## GIVEN TEXT:
+++
Dr Jennifer Larson

jenniferlarson

Research Affiliate

Jennifer Larson is working with The World History Lab within the Centre for the Study of Social Cohesion.

I received my PhD in Classics from the University of Wisconsin-Madison in 1992 with a dissertation on Greek heroine cults, which became my first book. I am Professor of Classics at Kent State University and a Board member of Seshat: Global History Databank, an organization founded in 2011 “to bring together the most current and comprehensive body of knowledge about human history in one place.” My publications include five books on ancient Greek religion and culture, as well as many articles and chapters on Greek religion in relation to Archaic and Hellenistic Greek poetry and myth. Most recently my research interests lie in cognitive approaches to ancient Mediterranean religions and magical practices, as well as topics relevant to Seshat, such as the roles of ritual, human sacrifice and moralizing religions in the development of complex societies.
+++
## WHAT YOU NEED TO DO:
1) Reproduce the Jennifer Larson profile from "Dr Jennifer Larson" to "of Social Cohesion.".
2) Does the Jennifer Larson profile agree with each statement below? Answer yes or no for each and quote the words that decide it.
(a) Larson's PhD in Classics came from the University of Wisconsin-Madison.
(b) Seshat: Global History Databank was founded in 2001.
(c) Larson's publications include three books on ancient Greek religion and culture.
3) Extend the Jennifer Larson profile past its final sentence.
+++
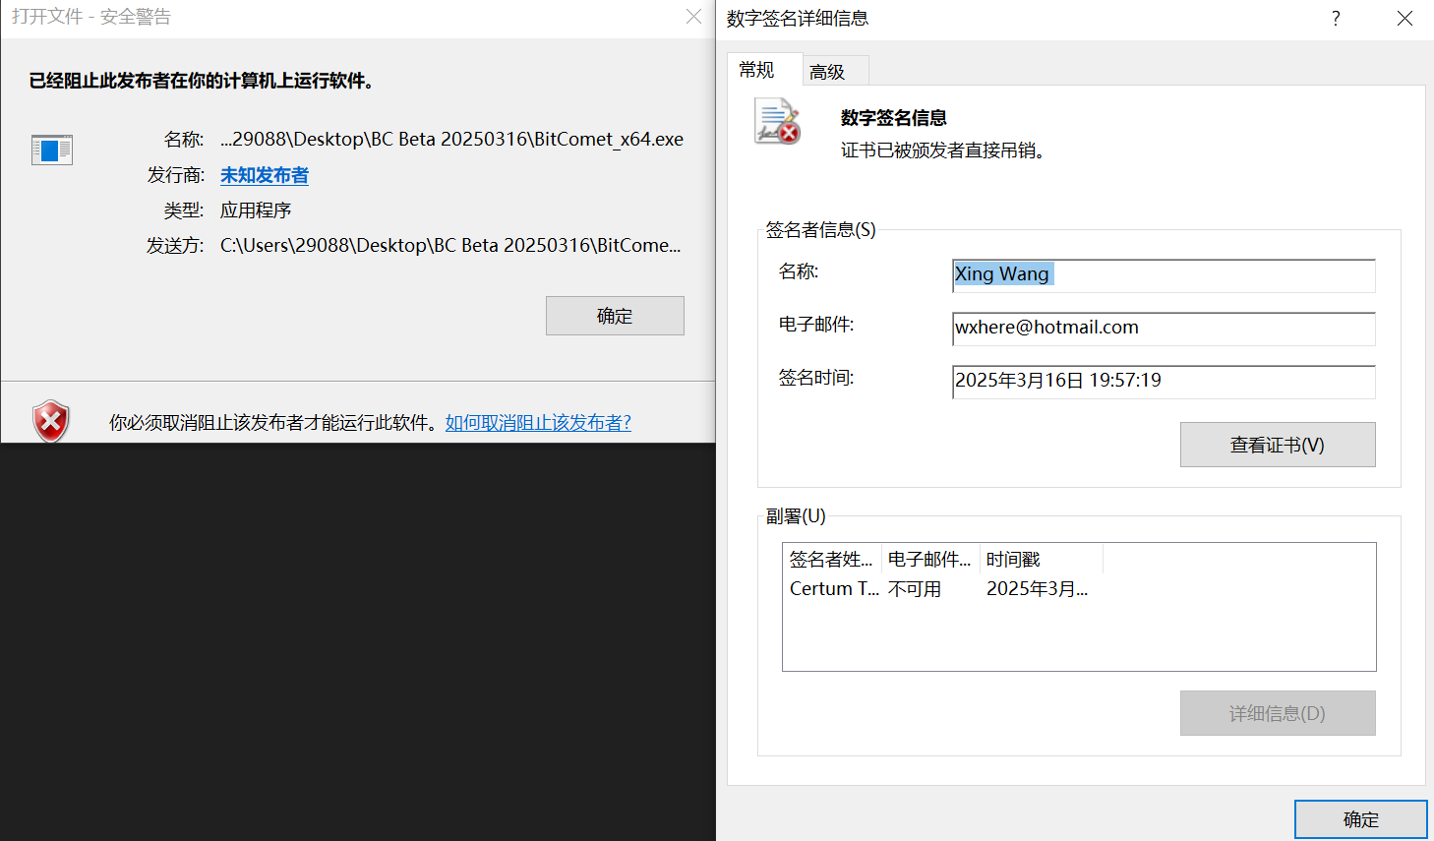Image resolution: width=1434 pixels, height=841 pixels.
Task: Open certificate with 查看证书(V) button
Action: click(x=1278, y=445)
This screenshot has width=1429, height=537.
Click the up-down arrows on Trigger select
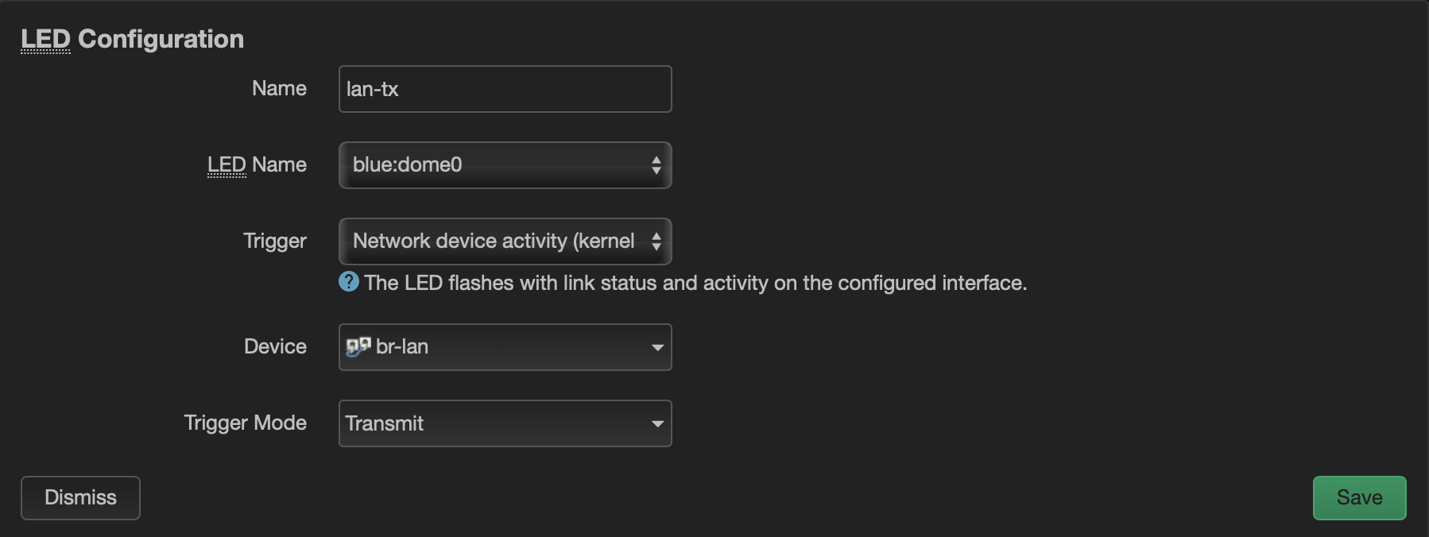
+++
## TASK ANSWERS:
1)
Dr Jennifer Larson

jenniferlarson

Research Affiliate

Jennifer Larson is working with The World History Lab within the Centre for the Study of Social Cohesion.

2)
(a) Yes: "I received my PhD in Classics from the University of Wisconsin-Madison in 1992"
(b) No: "an organization founded in 2011"
(c) No: "My publications include five books on ancient Greek religion and culture"

3)
I am a cat-lover and a lifelong antiquarian book-collector who has served as Treasurer and as Chair of the Fellowship of American Bibliophilic Societies.

Selected publications:

Books

2016. Understanding Greek religion: A cognitive approach. Routledge.

2012. Greek and Roman sexualities: A sourcebook. Bloomsbury/Continuum.

2007. Ancient Greek cults: A guide. Routledge.

2001. Greek nymphs: Myth, cult, lore. Oxford University Press.

1995. Greek heroine cults. University of Wisconsin Press.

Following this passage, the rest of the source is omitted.